** Opening SUPPLIED DATA block **

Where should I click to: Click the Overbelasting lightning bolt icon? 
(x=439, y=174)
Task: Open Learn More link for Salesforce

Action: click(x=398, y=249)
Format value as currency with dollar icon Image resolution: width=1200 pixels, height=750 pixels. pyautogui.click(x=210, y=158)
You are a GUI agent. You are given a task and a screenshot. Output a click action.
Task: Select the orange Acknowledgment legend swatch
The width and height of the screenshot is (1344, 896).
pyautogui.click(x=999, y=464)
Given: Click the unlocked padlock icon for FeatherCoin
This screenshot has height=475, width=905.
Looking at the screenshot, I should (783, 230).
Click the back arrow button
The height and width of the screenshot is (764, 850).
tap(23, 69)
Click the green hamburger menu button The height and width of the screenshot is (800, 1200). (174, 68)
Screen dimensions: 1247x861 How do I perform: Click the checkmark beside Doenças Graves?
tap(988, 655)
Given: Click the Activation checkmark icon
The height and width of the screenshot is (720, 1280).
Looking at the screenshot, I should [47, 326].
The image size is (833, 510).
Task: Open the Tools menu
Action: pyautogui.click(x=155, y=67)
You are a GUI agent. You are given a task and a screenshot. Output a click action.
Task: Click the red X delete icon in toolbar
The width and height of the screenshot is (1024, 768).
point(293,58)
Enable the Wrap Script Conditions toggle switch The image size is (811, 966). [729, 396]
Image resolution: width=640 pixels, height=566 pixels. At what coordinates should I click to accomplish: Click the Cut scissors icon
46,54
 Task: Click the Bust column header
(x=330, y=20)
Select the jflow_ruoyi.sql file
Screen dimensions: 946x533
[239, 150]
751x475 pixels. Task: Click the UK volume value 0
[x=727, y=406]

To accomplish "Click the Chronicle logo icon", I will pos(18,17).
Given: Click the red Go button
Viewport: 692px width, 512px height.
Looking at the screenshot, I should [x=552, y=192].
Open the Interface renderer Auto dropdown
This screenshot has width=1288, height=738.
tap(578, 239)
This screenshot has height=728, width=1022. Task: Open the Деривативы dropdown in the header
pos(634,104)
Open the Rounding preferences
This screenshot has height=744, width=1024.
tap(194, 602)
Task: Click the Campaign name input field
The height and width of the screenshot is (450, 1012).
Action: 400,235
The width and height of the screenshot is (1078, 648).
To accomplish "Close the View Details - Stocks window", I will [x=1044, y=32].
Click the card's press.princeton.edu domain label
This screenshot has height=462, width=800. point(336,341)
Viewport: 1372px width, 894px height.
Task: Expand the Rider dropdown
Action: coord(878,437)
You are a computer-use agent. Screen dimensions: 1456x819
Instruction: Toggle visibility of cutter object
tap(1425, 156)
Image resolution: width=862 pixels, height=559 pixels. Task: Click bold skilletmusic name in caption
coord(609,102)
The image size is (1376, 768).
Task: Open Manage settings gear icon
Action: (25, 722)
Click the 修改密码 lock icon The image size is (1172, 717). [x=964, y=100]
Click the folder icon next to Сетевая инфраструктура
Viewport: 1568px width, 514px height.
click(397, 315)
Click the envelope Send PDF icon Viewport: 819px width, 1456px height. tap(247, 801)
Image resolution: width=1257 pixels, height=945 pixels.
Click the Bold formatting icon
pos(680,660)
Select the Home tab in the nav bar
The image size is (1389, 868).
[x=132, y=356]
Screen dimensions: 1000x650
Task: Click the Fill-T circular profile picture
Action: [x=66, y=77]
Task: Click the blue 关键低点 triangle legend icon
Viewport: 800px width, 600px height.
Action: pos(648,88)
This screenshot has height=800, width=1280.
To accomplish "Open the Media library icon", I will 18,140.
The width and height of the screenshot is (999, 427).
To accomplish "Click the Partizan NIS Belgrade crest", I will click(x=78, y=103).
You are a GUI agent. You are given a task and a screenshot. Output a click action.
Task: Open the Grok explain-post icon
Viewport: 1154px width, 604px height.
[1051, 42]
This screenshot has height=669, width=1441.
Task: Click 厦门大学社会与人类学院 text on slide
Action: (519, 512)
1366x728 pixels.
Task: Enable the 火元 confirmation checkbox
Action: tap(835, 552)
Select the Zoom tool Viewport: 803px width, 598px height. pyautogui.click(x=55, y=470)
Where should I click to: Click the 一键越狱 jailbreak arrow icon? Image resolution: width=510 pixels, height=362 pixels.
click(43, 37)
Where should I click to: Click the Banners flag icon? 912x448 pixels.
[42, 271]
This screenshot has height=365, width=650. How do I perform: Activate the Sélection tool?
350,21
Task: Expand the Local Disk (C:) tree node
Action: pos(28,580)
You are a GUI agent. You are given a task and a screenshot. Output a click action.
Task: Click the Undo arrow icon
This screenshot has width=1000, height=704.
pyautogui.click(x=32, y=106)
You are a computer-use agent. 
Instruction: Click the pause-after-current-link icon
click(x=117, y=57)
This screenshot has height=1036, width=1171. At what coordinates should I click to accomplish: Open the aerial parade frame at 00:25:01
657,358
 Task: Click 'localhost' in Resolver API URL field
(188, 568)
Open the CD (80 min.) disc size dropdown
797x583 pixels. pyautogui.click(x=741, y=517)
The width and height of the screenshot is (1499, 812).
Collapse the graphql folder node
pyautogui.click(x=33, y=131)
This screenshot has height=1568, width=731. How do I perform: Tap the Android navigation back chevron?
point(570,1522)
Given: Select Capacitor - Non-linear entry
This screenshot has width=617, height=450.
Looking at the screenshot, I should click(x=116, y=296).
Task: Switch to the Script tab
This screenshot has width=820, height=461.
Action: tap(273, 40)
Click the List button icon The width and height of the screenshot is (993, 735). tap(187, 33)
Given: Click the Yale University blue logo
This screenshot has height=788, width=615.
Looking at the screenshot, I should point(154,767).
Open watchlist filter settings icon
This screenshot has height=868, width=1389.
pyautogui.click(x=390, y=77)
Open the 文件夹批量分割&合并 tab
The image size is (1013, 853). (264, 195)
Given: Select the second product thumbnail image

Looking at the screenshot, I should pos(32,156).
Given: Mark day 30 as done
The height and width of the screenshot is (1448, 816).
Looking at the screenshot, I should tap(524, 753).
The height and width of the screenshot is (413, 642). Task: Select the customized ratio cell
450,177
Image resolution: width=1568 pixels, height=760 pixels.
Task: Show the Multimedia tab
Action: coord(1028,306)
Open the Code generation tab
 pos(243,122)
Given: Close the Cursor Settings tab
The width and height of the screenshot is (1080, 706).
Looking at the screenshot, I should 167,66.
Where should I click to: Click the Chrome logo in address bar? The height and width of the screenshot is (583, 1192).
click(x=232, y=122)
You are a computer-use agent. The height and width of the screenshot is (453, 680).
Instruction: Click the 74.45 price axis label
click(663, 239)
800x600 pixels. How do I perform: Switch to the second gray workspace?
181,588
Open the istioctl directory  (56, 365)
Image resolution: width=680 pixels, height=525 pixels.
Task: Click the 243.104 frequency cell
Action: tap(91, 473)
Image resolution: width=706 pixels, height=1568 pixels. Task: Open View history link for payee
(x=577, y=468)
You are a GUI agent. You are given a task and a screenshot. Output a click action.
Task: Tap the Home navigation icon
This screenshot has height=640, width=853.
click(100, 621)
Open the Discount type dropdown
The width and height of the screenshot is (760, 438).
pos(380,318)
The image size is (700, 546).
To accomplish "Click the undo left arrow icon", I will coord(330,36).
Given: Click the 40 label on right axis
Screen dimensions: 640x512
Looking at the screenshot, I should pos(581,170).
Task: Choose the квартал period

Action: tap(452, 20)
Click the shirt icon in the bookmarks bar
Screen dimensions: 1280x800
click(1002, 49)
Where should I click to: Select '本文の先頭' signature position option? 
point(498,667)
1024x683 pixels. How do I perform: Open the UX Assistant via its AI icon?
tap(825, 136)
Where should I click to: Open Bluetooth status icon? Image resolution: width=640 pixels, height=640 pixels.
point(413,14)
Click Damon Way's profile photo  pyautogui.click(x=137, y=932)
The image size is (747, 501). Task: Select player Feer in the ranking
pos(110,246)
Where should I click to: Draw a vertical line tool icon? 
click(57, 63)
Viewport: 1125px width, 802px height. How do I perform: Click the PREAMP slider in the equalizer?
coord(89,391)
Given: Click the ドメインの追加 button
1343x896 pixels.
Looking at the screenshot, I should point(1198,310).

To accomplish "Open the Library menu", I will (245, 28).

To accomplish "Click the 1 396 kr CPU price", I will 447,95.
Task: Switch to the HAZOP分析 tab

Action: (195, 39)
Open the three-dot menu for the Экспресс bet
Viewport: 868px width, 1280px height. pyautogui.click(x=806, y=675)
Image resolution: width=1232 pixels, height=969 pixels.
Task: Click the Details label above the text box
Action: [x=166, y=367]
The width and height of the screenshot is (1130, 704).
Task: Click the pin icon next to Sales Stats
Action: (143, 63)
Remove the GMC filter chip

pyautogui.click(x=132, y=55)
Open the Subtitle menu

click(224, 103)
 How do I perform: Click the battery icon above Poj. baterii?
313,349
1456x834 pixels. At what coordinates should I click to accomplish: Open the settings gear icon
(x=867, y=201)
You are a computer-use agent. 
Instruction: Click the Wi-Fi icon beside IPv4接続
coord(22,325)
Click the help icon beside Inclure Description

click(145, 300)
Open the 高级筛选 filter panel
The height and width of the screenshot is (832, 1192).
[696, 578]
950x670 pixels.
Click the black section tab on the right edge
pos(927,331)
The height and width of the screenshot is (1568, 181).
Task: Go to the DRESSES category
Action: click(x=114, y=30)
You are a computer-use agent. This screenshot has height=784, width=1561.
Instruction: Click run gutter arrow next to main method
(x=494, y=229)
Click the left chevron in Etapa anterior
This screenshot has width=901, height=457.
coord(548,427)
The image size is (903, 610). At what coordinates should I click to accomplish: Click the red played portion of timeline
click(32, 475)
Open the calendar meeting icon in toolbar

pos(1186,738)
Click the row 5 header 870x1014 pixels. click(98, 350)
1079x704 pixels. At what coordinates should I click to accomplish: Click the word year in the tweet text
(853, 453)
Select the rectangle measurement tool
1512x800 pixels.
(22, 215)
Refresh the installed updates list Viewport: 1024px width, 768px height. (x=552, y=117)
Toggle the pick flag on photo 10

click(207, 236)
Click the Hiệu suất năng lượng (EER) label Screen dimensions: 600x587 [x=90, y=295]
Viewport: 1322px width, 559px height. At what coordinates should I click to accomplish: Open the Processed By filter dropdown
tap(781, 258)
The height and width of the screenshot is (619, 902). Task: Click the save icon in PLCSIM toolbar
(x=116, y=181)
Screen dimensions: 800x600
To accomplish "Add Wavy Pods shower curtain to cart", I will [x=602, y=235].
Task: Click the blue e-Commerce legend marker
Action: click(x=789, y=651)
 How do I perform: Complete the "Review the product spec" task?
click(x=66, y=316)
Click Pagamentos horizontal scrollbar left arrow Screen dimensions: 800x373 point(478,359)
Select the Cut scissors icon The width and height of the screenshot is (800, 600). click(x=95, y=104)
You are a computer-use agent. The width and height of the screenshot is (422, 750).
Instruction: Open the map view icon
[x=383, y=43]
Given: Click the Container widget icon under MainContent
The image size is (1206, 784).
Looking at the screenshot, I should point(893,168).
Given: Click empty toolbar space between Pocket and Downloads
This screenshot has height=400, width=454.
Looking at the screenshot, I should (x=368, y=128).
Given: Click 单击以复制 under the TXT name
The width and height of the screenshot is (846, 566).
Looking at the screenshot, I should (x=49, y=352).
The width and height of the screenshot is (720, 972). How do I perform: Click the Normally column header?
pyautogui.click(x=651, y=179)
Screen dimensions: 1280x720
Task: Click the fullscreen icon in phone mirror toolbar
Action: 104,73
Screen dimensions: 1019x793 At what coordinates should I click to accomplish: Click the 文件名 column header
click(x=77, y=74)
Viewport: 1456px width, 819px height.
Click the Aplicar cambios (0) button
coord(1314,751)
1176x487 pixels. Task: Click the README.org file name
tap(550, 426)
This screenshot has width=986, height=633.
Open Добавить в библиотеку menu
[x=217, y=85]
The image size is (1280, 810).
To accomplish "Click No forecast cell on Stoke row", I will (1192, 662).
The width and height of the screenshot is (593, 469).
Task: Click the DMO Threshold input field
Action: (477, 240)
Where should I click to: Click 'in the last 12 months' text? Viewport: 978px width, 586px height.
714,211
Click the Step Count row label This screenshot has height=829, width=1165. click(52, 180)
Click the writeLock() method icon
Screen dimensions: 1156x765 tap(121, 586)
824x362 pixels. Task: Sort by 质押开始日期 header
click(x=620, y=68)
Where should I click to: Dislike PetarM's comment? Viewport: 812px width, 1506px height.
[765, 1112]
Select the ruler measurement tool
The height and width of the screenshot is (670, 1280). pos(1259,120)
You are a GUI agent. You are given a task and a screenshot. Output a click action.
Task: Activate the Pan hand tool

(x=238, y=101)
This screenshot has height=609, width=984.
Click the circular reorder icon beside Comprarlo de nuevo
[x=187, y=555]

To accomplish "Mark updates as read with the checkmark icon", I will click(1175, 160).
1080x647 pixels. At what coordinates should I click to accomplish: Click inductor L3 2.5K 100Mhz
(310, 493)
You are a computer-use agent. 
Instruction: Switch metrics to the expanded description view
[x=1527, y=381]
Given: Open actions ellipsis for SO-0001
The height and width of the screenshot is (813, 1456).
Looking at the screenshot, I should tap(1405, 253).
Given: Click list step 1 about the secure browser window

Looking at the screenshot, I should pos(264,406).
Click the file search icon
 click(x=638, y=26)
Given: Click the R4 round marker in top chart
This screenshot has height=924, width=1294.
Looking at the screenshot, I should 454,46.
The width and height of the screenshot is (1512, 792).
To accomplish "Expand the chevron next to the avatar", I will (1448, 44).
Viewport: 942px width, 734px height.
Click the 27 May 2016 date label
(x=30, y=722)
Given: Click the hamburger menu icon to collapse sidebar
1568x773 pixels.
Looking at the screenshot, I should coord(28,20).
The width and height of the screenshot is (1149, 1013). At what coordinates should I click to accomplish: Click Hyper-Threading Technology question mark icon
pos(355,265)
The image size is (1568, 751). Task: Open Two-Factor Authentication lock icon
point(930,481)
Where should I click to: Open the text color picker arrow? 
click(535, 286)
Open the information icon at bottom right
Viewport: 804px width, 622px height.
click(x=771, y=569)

** Closing SUPPLIED DATA block **

_PROBLEM TO SOLVE:_ Each line in the entries above, starting at the line with "Open the 高级筛选 filter panel" and ending at the line with "Given: Click 单击以复制 under the TXT name", is to be printed exactly, and only those lines.

_SOLUTION FOR THIS TASK:_
Open the 高级筛选 filter panel
The height and width of the screenshot is (832, 1192).
[696, 578]
950x670 pixels.
Click the black section tab on the right edge
pos(927,331)
The height and width of the screenshot is (1568, 181).
Task: Go to the DRESSES category
Action: click(x=114, y=30)
You are a computer-use agent. This screenshot has height=784, width=1561.
Instruction: Click run gutter arrow next to main method
(x=494, y=229)
Click the left chevron in Etapa anterior
This screenshot has width=901, height=457.
coord(548,427)
The image size is (903, 610). At what coordinates should I click to accomplish: Click the red played portion of timeline
click(32, 475)
Open the calendar meeting icon in toolbar

pos(1186,738)
Click the row 5 header 870x1014 pixels. click(98, 350)
1079x704 pixels. At what coordinates should I click to accomplish: Click the word year in the tweet text
(853, 453)
Select the rectangle measurement tool
1512x800 pixels.
(22, 215)
Refresh the installed updates list Viewport: 1024px width, 768px height. (x=552, y=117)
Toggle the pick flag on photo 10

click(207, 236)
Click the Hiệu suất năng lượng (EER) label Screen dimensions: 600x587 [x=90, y=295]
Viewport: 1322px width, 559px height. At what coordinates should I click to accomplish: Open the Processed By filter dropdown
tap(781, 258)
The height and width of the screenshot is (619, 902). Task: Click the save icon in PLCSIM toolbar
(x=116, y=181)
Screen dimensions: 800x600
To accomplish "Add Wavy Pods shower curtain to cart", I will [x=602, y=235].
Task: Click the blue e-Commerce legend marker
Action: click(x=789, y=651)
 How do I perform: Complete the "Review the product spec" task?
click(x=66, y=316)
Click Pagamentos horizontal scrollbar left arrow Screen dimensions: 800x373 point(478,359)
Select the Cut scissors icon The width and height of the screenshot is (800, 600). click(x=95, y=104)
You are a computer-use agent. The width and height of the screenshot is (422, 750).
Instruction: Open the map view icon
[x=383, y=43]
Given: Click the Container widget icon under MainContent
The image size is (1206, 784).
Looking at the screenshot, I should point(893,168).
Given: Click empty toolbar space between Pocket and Downloads
This screenshot has height=400, width=454.
Looking at the screenshot, I should (x=368, y=128).
Given: Click 单击以复制 under the TXT name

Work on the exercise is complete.